Помолчали. Я начал с чего-то нестерпимо безвкусного:
– Милая Анна Григорьевна… Я любил его, как нынче любит его вся Россия…
Она будто не слышала. Заплакала и продолжила:
– И все так хорошо в последнее время было. Казалось, пред нами впервые открывалось светлое будущее… Вон Цесаревич захотел его видеть, – в который раз говорила об этом! – Наконец-то наступил для нас просвет… После «Карамазовых» пришла к нам, – (она все время говорила «мы»), – желанная поздняя слава. Пришла надежда и на материальное благополучие… и вот эта вставка с пером. Вдруг, из-за жалкой неосторожности – в два дня!
– Смею вас спросить… – я помедлил, – что это была за неосторожность?
– Он отодвинул стол, письменный стол, – ответила она, – у него упала вставка с пером и закатилась под этот стол. Эта вставка была ему постоянно нужна, потому что он не только писал этим пером, но при ее помощи набивал папиросы… Чтобы её достать, Федя отодвинул стол. Он тяжёлый, ему пришлось сделать усилие, от которого порвалась лёгочная артерия, пошла горлом кровь… На следующий день наступило улучшение. Но вдруг в четыре часа дня – вы как раз тогда приехали – началось кровотечение… ни с того ни с сего. И Федя потерял сознание. Пришел в себя, попросил священника – исповедоваться и причаститься.
…Ни с того ни с сего?! И тут я вспомнил бледное лицо… И то, как он смотрел на улицу, когда арестовали беса… Значит, тотчас после этого пошла опять кровь… Или от этого?.. Боже мой… Бесы породили смерть автора «Бесов»?..
Аня все продолжала:
– И наступил тот последний, третий день. Двадцать восьмого января на рассвете разбудил меня. Я сначала не поняла – темно было. Он: «Зажги свечу». Я ему: «Тебе плохо?» – «Знаешь, Аня, я уже три часа как не сплю и все думаю, думаю… И только сейчас ясно осознал, что сегодня умру». Боже мой, как я испугалась! «Что ты, Феденька, кровь остановилась…» Но он так сухо, спокойно, как решенное: «Нет, нет, я уже знаю, я должен сегодня умереть. Зажги свечу, Аня, и дай мне Евангелие». Это Евангелие подарили ему в Сибири жены сосланных декабристов. И, открывая его наугад, он часто гадал на нем о своей жизни… Темно, совсем темно было на улице, и я зажгла свечу. Он открыл Евангелие… Открылось на третьей главе Евангелия от Матфея: «Иоанн же удерживал Его и говорил: «Мне надобно креститься от Тебя и Ты ли приходишь ко мне». Но Иисус сказал ему в ответ: Не удерживай, ибо так надлежит нам исполнить всякую правду». «Ну вот, ты слышишь – «не удерживай». Значит, сегодня я умру». Уже в одиннадцать утра началось новое обильное кровотечение… и он начал умирать, – она плакала, ее трясло.

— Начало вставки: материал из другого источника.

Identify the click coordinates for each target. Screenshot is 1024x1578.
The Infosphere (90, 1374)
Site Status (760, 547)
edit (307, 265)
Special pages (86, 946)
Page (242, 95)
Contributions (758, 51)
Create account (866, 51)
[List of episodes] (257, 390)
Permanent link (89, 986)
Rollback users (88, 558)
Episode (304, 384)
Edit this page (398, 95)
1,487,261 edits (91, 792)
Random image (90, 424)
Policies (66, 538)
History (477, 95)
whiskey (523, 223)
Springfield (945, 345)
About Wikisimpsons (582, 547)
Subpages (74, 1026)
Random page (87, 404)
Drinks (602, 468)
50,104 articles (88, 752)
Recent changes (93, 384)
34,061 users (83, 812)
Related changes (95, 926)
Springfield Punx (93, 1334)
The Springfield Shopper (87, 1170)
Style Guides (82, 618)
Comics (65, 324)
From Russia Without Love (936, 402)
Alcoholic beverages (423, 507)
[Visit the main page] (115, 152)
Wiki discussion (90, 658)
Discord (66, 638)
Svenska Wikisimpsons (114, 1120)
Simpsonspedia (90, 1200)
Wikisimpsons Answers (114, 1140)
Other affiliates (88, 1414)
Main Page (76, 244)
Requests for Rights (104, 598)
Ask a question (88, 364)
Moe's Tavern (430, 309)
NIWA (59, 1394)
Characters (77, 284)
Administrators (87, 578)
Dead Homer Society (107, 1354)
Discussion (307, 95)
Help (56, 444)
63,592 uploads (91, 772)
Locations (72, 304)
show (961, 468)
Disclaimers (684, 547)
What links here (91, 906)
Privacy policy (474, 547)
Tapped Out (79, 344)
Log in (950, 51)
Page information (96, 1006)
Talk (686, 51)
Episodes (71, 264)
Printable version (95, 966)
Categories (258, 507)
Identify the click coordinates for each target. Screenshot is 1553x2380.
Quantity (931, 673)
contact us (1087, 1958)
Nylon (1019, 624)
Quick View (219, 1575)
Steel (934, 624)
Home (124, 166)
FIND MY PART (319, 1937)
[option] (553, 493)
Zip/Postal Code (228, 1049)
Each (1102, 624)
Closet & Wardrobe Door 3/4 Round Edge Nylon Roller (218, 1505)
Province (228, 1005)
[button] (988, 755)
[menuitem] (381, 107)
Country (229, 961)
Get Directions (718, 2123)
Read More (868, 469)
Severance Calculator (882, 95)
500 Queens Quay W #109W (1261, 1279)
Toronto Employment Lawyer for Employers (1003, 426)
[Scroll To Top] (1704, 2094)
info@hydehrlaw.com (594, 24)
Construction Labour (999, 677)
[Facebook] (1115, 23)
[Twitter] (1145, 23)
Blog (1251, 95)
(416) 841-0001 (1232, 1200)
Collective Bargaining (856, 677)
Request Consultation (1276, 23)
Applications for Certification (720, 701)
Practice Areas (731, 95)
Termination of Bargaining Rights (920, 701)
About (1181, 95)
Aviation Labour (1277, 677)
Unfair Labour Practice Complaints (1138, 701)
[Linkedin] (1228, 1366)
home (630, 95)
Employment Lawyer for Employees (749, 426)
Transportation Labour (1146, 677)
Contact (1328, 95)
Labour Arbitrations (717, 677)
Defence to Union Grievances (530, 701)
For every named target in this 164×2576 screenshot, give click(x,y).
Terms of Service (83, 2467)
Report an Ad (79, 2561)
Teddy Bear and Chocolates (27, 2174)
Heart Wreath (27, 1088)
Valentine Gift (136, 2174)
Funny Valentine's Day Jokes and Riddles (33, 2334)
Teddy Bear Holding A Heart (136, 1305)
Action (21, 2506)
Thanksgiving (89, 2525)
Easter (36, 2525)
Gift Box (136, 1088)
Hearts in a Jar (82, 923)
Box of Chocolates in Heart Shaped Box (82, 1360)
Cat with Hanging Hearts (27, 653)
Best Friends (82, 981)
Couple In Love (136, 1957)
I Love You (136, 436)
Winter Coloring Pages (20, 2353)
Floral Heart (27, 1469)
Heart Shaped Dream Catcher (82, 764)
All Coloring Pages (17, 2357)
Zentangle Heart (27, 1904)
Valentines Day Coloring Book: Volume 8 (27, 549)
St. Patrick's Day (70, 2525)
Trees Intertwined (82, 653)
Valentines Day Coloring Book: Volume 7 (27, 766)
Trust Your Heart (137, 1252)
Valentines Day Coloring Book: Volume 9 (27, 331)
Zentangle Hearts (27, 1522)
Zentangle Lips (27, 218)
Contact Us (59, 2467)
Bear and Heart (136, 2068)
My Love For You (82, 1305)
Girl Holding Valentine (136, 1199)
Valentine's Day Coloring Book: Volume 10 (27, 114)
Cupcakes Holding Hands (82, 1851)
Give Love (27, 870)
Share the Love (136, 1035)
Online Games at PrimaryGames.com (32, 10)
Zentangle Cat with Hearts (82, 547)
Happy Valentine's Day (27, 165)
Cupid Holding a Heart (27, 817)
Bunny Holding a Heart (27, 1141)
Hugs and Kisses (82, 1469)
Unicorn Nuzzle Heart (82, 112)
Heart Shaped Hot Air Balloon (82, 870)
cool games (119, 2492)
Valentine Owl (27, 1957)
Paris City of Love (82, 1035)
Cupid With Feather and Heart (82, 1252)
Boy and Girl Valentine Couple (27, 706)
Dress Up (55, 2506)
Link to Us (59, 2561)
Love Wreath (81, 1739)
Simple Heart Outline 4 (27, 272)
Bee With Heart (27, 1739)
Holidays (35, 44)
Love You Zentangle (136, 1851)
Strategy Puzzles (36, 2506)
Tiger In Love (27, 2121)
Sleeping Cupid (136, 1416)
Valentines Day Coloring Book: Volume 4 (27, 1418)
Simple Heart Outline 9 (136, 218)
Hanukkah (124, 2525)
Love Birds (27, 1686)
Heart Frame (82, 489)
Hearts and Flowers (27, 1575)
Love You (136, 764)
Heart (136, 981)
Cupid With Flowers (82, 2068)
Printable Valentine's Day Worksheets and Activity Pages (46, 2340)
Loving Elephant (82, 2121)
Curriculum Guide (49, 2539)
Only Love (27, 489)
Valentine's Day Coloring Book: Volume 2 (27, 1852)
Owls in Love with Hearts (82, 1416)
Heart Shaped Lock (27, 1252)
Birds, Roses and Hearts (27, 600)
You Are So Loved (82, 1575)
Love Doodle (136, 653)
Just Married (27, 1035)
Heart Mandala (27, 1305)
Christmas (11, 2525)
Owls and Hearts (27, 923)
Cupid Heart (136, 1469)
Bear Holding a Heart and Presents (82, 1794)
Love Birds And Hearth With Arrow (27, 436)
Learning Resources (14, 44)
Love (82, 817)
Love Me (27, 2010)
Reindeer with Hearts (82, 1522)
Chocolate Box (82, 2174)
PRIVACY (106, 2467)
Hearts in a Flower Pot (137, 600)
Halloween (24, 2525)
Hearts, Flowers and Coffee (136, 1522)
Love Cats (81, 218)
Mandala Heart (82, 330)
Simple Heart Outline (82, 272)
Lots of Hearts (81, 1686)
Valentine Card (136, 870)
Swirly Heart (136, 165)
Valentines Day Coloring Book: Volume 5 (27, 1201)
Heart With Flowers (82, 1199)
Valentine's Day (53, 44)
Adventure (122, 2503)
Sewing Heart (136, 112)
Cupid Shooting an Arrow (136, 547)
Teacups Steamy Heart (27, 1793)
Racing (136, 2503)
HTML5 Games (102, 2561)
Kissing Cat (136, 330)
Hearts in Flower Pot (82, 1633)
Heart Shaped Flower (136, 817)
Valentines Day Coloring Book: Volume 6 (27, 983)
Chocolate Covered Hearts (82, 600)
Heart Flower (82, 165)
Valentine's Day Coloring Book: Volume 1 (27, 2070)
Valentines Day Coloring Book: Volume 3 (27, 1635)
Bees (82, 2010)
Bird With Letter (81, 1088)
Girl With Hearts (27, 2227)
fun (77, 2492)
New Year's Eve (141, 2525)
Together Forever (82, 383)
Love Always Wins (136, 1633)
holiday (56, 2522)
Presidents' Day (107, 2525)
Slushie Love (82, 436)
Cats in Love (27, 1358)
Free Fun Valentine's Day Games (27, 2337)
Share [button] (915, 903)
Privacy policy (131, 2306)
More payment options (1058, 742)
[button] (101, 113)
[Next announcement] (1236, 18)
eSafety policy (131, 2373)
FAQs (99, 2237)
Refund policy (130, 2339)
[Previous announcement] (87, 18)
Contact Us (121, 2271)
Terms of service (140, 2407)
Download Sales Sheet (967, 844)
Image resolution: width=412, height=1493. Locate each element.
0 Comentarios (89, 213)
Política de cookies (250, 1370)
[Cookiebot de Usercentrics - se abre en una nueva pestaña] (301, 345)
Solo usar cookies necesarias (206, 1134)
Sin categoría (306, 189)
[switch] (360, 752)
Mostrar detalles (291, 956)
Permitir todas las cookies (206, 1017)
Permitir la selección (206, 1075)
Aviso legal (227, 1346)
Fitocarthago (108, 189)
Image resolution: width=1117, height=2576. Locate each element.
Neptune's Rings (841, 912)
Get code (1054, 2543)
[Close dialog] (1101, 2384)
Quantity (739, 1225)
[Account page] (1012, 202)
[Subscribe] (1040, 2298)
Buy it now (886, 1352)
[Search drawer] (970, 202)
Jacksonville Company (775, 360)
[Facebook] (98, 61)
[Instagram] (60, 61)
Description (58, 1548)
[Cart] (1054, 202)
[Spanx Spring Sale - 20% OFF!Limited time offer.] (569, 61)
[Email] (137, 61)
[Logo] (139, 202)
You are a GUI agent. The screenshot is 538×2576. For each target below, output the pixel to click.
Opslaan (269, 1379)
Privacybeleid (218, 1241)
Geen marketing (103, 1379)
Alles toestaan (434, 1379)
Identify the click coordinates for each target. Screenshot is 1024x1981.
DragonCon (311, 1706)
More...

– Не надо рассказывать, Анечка.
– Надо… Мне так легче… Я не могу не говорить о нем… Вечером позвал к себе детей. Протянул Федечке Евангелие и попросил вслух прочесть притчу о блудном сыне. После чтения сказал: «Дети, не забывайте никогда того, что только что слышали здесь. Храните беззаветную веру в Господа и никогда не отчаивайтесь в его прощении. Я очень люблю вас, но моя любовь – ничто в сравнении с бесконечной любовью Господа ко всем людям, созданным Им…. И помните – если бы даже вам случилось в течение вашей жизни совершить преступление, то и тогда не теряйте надежды на Господа. Вы – Его дети, смиряйтесь перед Ним, как перед вашим отцом, молите Его о прощении, и Он будет радоваться вашему раскаянию, как Он радовался возвращению блудного сына». Потом… потом вы все видели… Простите… правда, я лучше побуду одна. – Она зарыдала в голос.